What this task involves
Format the material below as a JSON list of strings, one string per line, leaving out blank lines. Begin at the line that contains "Click the profile avatar logo in header" and stop after the line that contains "pyautogui.click(x=43, y=126)".
»»
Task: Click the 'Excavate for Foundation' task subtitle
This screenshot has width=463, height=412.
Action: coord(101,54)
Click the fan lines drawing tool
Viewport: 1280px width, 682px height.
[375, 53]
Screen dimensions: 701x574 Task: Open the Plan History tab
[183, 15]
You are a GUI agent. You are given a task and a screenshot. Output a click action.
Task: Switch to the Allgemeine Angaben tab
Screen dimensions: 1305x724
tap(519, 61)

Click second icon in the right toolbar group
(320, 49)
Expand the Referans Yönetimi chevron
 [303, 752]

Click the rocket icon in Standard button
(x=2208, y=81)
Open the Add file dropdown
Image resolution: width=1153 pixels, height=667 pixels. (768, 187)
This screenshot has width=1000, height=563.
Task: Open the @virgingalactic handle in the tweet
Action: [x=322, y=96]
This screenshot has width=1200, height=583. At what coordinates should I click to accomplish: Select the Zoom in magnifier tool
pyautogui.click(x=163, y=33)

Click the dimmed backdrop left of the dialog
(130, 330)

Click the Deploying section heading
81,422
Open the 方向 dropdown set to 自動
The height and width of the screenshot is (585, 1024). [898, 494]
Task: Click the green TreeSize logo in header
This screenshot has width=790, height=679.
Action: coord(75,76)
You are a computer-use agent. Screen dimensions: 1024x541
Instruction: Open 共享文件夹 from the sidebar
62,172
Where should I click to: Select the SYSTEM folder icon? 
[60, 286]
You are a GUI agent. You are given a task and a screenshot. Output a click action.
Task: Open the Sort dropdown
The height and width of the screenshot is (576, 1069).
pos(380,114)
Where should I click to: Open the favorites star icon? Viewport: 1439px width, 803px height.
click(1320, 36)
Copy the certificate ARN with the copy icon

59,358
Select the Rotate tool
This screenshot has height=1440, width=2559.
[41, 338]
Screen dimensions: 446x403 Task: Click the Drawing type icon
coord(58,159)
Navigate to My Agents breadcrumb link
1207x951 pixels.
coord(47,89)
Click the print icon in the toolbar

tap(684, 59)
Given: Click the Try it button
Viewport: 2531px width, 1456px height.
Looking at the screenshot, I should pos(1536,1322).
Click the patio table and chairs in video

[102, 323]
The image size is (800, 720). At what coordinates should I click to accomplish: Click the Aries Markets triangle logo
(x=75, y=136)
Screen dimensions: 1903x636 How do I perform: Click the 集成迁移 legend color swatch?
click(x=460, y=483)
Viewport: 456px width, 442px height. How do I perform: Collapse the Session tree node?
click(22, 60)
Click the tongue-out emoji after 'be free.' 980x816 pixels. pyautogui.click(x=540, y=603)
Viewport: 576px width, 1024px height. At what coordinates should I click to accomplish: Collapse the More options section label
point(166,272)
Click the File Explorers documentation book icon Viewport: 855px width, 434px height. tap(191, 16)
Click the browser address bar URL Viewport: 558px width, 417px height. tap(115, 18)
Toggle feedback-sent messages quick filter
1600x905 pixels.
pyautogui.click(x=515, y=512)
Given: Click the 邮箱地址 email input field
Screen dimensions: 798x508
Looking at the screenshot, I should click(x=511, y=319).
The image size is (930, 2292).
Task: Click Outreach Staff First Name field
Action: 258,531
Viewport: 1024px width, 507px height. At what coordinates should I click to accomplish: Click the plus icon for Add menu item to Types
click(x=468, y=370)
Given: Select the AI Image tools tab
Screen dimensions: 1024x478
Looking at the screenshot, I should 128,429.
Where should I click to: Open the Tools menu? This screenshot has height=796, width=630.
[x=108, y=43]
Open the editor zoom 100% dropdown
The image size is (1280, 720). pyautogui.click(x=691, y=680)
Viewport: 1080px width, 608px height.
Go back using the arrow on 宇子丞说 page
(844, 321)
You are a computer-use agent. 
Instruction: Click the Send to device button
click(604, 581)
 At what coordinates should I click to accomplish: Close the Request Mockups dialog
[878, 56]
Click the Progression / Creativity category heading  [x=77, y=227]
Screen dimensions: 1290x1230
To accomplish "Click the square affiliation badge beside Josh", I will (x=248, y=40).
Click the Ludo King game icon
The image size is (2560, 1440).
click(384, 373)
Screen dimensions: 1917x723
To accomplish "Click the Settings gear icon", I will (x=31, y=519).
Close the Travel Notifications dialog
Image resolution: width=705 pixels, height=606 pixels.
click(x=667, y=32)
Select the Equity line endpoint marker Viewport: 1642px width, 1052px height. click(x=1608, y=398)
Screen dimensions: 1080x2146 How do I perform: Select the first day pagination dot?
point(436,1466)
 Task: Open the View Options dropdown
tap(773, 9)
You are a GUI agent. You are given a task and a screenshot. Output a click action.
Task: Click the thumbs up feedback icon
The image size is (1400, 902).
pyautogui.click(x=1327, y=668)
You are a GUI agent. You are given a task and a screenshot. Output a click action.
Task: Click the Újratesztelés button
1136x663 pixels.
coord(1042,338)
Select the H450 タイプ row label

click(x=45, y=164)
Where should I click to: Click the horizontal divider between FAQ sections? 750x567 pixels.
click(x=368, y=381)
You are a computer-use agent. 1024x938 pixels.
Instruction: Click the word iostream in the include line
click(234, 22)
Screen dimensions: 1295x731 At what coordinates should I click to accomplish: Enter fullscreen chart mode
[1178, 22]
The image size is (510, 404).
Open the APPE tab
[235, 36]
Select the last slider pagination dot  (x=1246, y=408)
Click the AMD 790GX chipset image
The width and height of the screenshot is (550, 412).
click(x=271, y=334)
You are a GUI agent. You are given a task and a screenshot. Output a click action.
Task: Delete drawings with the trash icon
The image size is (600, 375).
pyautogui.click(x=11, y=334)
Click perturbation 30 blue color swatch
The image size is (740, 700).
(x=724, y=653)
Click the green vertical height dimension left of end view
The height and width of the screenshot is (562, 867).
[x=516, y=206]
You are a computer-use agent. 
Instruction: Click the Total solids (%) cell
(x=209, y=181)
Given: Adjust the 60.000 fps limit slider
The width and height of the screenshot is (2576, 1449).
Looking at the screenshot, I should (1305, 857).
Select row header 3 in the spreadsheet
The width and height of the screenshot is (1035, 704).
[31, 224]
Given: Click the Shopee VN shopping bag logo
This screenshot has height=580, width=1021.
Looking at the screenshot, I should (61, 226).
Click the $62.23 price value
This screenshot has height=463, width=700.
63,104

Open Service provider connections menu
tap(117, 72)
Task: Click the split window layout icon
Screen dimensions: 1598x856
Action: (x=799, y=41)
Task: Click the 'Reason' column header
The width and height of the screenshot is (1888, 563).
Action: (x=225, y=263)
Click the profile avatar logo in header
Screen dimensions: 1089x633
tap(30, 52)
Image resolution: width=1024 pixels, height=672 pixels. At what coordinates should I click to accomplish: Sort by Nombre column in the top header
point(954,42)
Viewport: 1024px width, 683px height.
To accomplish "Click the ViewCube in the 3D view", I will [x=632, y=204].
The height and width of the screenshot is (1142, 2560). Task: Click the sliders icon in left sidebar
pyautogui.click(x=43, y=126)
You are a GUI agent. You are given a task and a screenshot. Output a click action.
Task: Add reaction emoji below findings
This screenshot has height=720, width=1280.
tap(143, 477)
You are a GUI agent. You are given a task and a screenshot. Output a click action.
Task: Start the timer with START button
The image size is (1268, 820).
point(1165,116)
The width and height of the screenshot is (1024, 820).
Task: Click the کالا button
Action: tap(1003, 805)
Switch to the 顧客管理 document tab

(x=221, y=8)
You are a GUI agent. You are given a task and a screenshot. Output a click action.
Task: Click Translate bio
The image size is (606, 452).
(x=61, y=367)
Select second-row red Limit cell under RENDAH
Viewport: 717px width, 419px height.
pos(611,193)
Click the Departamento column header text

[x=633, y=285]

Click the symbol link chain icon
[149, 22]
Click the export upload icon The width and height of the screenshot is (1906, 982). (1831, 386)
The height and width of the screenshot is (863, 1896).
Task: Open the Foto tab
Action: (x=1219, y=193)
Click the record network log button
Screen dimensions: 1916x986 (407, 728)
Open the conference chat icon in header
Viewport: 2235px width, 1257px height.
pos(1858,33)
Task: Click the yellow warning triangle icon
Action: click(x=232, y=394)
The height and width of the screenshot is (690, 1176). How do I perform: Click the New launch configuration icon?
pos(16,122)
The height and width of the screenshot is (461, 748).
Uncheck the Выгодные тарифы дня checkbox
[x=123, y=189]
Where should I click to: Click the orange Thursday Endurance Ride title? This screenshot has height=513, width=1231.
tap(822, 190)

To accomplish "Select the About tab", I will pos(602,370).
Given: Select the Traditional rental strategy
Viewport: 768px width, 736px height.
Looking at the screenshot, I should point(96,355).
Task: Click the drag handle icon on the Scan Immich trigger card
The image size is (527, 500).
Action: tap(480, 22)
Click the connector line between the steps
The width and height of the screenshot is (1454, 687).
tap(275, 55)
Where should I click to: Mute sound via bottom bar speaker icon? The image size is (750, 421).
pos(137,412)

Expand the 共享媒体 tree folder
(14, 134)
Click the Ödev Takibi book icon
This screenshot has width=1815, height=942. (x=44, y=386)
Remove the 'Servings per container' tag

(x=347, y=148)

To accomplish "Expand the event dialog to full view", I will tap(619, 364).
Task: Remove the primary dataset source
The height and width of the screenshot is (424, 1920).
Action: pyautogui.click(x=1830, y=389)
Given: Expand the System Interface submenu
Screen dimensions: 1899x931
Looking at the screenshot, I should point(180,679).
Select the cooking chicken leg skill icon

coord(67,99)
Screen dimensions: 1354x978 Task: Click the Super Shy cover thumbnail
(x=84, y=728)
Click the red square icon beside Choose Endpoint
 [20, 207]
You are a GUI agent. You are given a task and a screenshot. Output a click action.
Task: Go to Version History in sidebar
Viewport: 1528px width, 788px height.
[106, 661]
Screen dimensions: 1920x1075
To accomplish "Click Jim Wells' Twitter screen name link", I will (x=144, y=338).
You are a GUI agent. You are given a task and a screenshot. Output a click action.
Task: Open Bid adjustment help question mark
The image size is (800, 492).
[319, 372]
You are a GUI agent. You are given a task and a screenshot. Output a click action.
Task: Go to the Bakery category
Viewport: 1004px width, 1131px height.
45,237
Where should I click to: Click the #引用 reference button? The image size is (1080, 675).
««
Written response
[
  "Click the profile avatar logo in header",
  "Screen dimensions: 1089x633",
  "tap(30, 52)",
  "Image resolution: width=1024 pixels, height=672 pixels. At what coordinates should I click to accomplish: Sort by Nombre column in the top header",
  "point(954,42)",
  "Viewport: 1024px width, 683px height.",
  "To accomplish \"Click the ViewCube in the 3D view\", I will [x=632, y=204].",
  "The height and width of the screenshot is (1142, 2560). Task: Click the sliders icon in left sidebar",
  "pyautogui.click(x=43, y=126)"
]